How to complete this task. Once the records below have been read, copy them all out exactly.

Records shown.
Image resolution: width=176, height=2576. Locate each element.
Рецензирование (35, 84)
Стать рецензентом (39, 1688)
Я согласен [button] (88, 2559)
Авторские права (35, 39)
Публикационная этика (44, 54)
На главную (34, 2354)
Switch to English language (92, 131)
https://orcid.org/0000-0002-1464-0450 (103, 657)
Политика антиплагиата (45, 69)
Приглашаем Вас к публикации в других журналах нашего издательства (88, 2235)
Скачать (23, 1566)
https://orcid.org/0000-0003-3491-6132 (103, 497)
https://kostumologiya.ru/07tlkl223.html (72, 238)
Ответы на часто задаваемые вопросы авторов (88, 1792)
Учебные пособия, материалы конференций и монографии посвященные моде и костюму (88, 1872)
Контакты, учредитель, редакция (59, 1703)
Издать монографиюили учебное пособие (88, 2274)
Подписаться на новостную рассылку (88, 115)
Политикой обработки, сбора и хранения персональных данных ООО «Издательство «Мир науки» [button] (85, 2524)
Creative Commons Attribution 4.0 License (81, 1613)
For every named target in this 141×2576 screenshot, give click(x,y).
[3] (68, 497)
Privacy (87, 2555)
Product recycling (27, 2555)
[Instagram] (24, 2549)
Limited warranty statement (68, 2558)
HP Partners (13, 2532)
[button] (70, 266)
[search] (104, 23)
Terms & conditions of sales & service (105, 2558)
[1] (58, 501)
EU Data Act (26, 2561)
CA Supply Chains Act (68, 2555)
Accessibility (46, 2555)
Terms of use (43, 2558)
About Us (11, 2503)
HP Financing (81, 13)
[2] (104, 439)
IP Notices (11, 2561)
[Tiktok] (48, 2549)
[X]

Final answer.
Image resolution: width=176, height=2576. Locate each element.
Рецензирование (35, 84)
Стать рецензентом (39, 1688)
Я согласен [button] (88, 2559)
Авторские права (35, 39)
Публикационная этика (44, 54)
На главную (34, 2354)
Switch to English language (92, 131)
https://orcid.org/0000-0002-1464-0450 (103, 657)
Политика антиплагиата (45, 69)
Приглашаем Вас к публикации в других журналах нашего издательства (88, 2235)
Скачать (23, 1566)
https://orcid.org/0000-0003-3491-6132 (103, 497)
https://kostumologiya.ru/07tlkl223.html (72, 238)
Ответы на часто задаваемые вопросы авторов (88, 1792)
Учебные пособия, материалы конференций и монографии посвященные моде и костюму (88, 1872)
Контакты, учредитель, редакция (59, 1703)
Издать монографиюили учебное пособие (88, 2274)
Подписаться на новостную рассылку (88, 115)
Политикой обработки, сбора и хранения персональных данных ООО «Издательство «Мир науки» [button] (85, 2524)
Creative Commons Attribution 4.0 License (81, 1613)
For every named target in this 141×2576 screenshot, give click(x,y).
[3] (68, 497)
Privacy (87, 2555)
Product recycling (27, 2555)
[Instagram] (24, 2549)
Limited warranty statement (68, 2558)
HP Partners (13, 2532)
[button] (70, 266)
[search] (104, 23)
Terms & conditions of sales & service (105, 2558)
[1] (58, 501)
EU Data Act (26, 2561)
CA Supply Chains Act (68, 2555)
Accessibility (46, 2555)
Terms of use (43, 2558)
About Us (11, 2503)
HP Financing (81, 13)
[2] (104, 439)
IP Notices (11, 2561)
[Tiktok] (48, 2549)
[X]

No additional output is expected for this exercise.